For whatever reason, iOS apps sometimes become unresponsive. There’s no way to know if or when the issue might arise, but when it does, it’s annoying.

Sensibly, Apple has included a way (along with all the other major operating system like Android and Chrome OS) to force close apps that stop working. It’s the iOS equivalent of pressing Ctrl + Alt + Delete on Windows.

In this article, I will give you step-by-step instructions on how to close unresponsive apps on your Apple mobile device.

First, A Word of Warning

Some people (and I’m guilty as charged) obsessively close all their mobile apps. I’m ashamed to say that I go through and close all the apps I have open at least once per day.
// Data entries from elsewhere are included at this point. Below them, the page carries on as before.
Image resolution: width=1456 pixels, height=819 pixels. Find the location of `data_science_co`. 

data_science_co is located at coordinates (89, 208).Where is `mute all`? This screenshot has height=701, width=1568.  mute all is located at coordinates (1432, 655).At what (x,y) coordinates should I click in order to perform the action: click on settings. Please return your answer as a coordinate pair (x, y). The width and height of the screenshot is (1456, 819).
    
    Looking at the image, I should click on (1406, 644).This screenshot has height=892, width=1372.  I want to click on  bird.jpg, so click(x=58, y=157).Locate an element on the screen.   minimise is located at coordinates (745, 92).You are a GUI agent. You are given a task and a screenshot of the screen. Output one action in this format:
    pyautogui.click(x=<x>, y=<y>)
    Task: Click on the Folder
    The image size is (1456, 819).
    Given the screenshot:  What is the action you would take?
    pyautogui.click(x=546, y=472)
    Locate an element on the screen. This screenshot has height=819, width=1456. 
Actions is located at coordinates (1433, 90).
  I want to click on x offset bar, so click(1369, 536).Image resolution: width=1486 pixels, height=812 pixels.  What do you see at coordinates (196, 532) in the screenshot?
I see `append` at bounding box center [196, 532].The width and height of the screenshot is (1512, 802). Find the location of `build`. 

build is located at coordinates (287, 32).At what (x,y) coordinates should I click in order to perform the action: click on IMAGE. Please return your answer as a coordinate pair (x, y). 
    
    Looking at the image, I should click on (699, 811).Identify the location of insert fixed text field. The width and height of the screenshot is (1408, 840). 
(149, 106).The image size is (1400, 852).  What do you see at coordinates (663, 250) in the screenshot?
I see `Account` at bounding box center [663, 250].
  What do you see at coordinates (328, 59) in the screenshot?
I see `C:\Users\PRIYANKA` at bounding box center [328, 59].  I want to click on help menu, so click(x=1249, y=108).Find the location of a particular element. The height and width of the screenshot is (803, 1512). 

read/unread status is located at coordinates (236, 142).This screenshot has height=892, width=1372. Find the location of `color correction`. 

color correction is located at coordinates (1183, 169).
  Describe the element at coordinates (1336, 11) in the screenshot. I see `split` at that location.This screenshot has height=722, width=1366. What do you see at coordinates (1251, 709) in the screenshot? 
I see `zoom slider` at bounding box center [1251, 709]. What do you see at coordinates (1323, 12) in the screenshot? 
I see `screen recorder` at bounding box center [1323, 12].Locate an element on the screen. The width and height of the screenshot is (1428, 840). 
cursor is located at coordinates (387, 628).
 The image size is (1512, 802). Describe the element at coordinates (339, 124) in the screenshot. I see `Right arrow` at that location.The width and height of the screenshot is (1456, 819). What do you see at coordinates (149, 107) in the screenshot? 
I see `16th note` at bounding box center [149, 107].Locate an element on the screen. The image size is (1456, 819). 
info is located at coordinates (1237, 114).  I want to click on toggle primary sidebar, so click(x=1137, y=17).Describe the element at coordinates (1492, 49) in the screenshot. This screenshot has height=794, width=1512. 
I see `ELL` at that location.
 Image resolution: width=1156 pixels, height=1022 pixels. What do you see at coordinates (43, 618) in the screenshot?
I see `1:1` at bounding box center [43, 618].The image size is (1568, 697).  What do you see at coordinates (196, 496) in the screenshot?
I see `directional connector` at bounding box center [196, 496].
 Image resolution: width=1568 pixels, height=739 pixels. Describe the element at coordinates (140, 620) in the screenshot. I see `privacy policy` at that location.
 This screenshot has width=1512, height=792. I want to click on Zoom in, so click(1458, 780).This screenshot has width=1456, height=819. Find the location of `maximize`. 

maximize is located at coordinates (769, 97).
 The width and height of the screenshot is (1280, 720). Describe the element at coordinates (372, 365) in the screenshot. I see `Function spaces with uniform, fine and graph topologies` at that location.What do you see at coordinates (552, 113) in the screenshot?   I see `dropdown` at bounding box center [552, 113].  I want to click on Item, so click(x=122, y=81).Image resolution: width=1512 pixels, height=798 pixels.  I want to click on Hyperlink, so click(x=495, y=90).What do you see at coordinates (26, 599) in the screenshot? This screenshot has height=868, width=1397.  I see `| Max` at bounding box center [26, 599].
In reality, doing so is completely pointless. I do it because I don’t like the clutter, but the action has no positive effect at all on the way iOS runs.

In fact, the opposite is true! Background apps are frozen — they don’t consume any system resources — and reopening them uses more battery and computer power. Switching apps will be slower, and battery life will be worse.

How to Force Close Unresponsive Apps on iOS ios force close

How to Force Close Apps on iOS

If you need to force close an app, follow these step-by-step instructions:

  1. Double press the Home button.
  2. Swipe left or right to find the app you want to close.
  3. Press and hold on the app’s thumbnail.
  4. Swipe up to close the app.

That’s it! Easy. And remember, in more severe cases, you can also force the iOS operating system to reboot:

  • iPhone 8: Press and release Volume Up, press and release Volume Down, press and hold the Power button.
  • iPhone 7: Press and hold Volume Down and Power for 10 seconds.
  • iPhone 6 and earlier: Press and hold Home and Power for 10 seconds.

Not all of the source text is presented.